Written exercise:
Return every line of the material below that contains the word "notice", copying each one in full.

Exercise material:
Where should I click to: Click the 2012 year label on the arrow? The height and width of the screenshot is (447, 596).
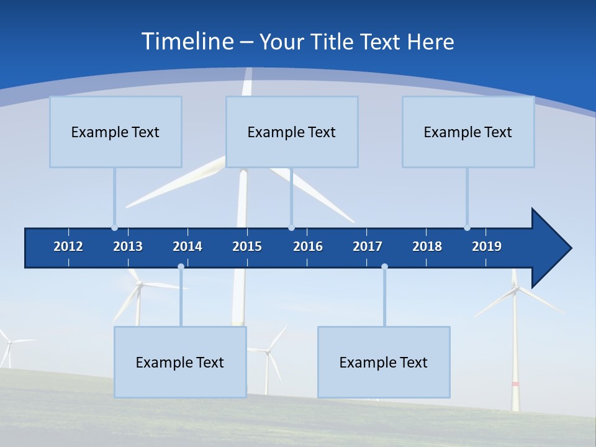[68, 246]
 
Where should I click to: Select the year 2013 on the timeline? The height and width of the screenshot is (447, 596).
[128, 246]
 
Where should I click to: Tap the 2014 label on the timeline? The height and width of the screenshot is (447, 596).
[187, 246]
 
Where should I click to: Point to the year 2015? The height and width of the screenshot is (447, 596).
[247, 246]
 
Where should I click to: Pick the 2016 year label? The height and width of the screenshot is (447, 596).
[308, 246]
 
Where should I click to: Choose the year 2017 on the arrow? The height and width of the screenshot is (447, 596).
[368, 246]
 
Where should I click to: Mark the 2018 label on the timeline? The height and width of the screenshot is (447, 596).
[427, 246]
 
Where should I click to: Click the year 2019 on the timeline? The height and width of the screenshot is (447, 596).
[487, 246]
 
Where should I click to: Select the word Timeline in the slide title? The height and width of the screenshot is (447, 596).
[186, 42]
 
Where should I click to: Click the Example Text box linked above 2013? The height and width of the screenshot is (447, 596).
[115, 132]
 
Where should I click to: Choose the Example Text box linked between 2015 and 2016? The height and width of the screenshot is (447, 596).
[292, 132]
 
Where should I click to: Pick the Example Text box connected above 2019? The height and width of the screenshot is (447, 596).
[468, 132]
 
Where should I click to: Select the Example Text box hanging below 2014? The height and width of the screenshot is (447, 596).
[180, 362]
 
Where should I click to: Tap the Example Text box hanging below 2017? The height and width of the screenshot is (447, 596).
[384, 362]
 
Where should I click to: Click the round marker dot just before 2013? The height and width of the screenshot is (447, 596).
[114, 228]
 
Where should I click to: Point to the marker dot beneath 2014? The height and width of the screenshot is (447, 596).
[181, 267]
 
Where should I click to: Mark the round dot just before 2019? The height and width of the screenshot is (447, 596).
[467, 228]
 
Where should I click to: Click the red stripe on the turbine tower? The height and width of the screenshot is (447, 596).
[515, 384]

---

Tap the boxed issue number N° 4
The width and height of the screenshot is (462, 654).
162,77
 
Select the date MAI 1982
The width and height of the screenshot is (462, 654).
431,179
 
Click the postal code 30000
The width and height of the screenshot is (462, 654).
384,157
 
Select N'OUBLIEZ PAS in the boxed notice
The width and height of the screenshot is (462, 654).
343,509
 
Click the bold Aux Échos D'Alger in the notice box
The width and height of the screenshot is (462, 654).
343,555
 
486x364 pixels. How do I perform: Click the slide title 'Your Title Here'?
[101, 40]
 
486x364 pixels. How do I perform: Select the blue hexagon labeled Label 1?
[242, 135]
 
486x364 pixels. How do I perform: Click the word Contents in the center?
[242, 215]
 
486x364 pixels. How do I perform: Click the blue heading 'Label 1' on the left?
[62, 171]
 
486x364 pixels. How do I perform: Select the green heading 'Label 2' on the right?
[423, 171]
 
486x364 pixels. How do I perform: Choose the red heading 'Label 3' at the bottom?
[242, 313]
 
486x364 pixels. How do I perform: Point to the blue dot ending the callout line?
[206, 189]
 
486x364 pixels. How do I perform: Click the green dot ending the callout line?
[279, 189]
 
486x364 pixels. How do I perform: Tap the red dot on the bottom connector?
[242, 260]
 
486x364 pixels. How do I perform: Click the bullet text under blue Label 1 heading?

Task solution:
Select N'OUBLIEZ PAS in the boxed notice
Click the bold Aux Échos D'Alger in the notice box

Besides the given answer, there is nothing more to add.